Nel Manifesto del 4 aprile, Mario Ricciardi parla di una presunta “svolta autoritaria dell’Europa moderata”. Secondo l’autore, alcuni provvedimenti di espulsione adottati in Germania sarebbero il segnale di un nuovo clima repressivo. Tra le accuse citate: aver partecipato a manifestazioni o cantato slogan che, “secondo le autorità tedesche, sarebbero antisemiti”.
L’articolo prende posizione senza esitazioni: chi manifesta viene punito, chi si difende dall’attacco della violenza reprime. Il tutto senza mai entrare davvero nel merito. Non si distingue tra chi esprime un’opinione e chi sostiene, anche indirettamente, messaggi violenti o razzisti.
Eppure la distinzione esiste, e dovrebbe valere per tutti. Uno stato democratico ha l’obbligo di tutelare le libertà e di proteggere la collettività da chi usa quelle libertà per seminare odio, invocare la violenza o legittimare il terrorismo.
Nel testo non c’è spazio per questa complessità. Tutto viene ridotto allo schema binario oppressori vs oppressi. Le misure adottate da un governo diventano “persecuzioni”, la risposta della polizia è “repressione violenta”, le democrazie si trasformano in regimi oscuri che impongono un “credo politico”.
La fonte principale – e praticamente unica – è un articolo apparso sul Guardian, che diventa il pilastro di un ragionamento che travolge l’intera Europa. Dalle voci critiche si passa, senza soluzione di continuità, all’accusa collettiva contro Stati, governi, istituzioni.

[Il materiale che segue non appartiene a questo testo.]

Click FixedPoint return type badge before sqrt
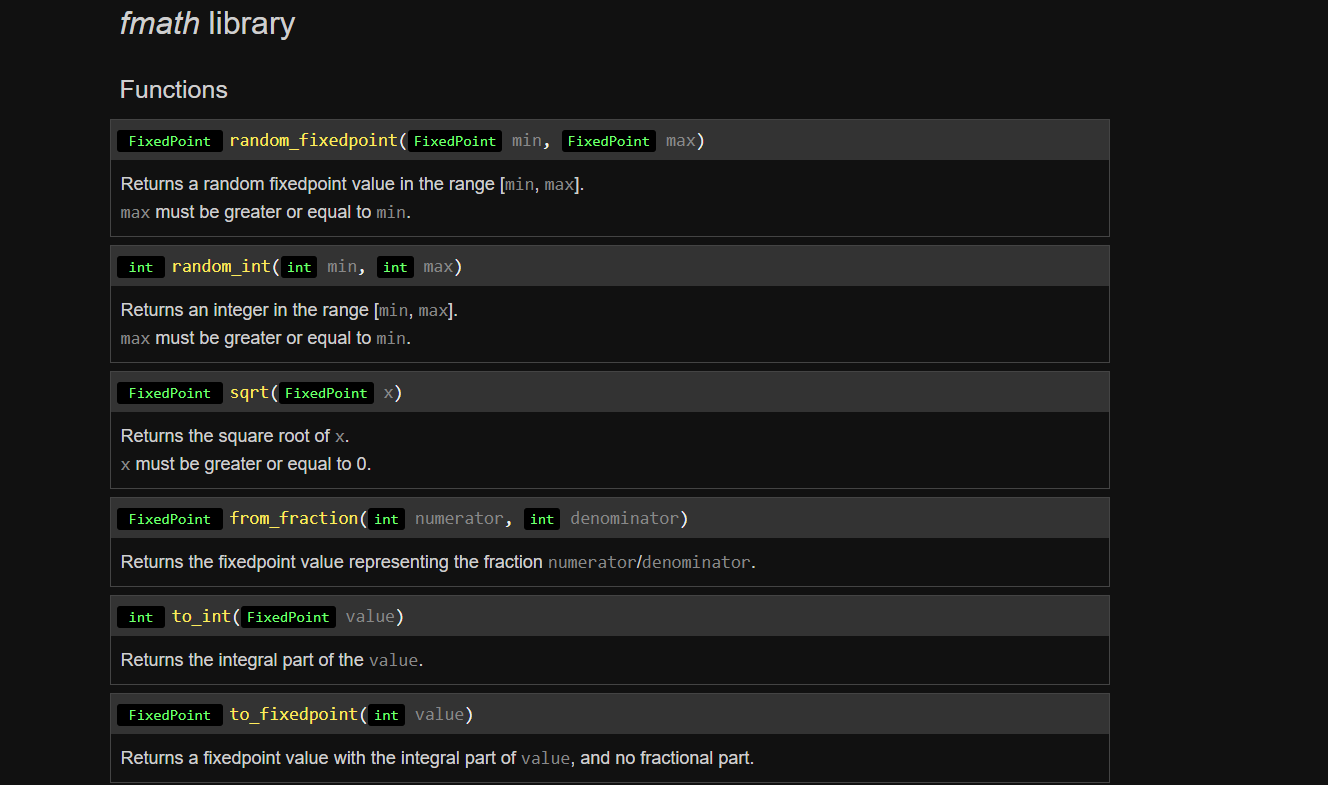click(x=170, y=393)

Il risultato è un racconto sbilanciato, costruito per evocare allarmi più che per capire la realtà. Non ci si chiede se quei provvedimenti siano motivati o meno, non si vaglia la natura degli slogan, non si ascoltano altre voci.
Così, invece di informare, si crea uno scenario dove chiunque provi a difendere lo spazio democratico viene automaticamente sospettato di autoritarismo. E chi scende in piazza con messaggi d’odio diventa, senza domande, il nuovo eroe della libertà.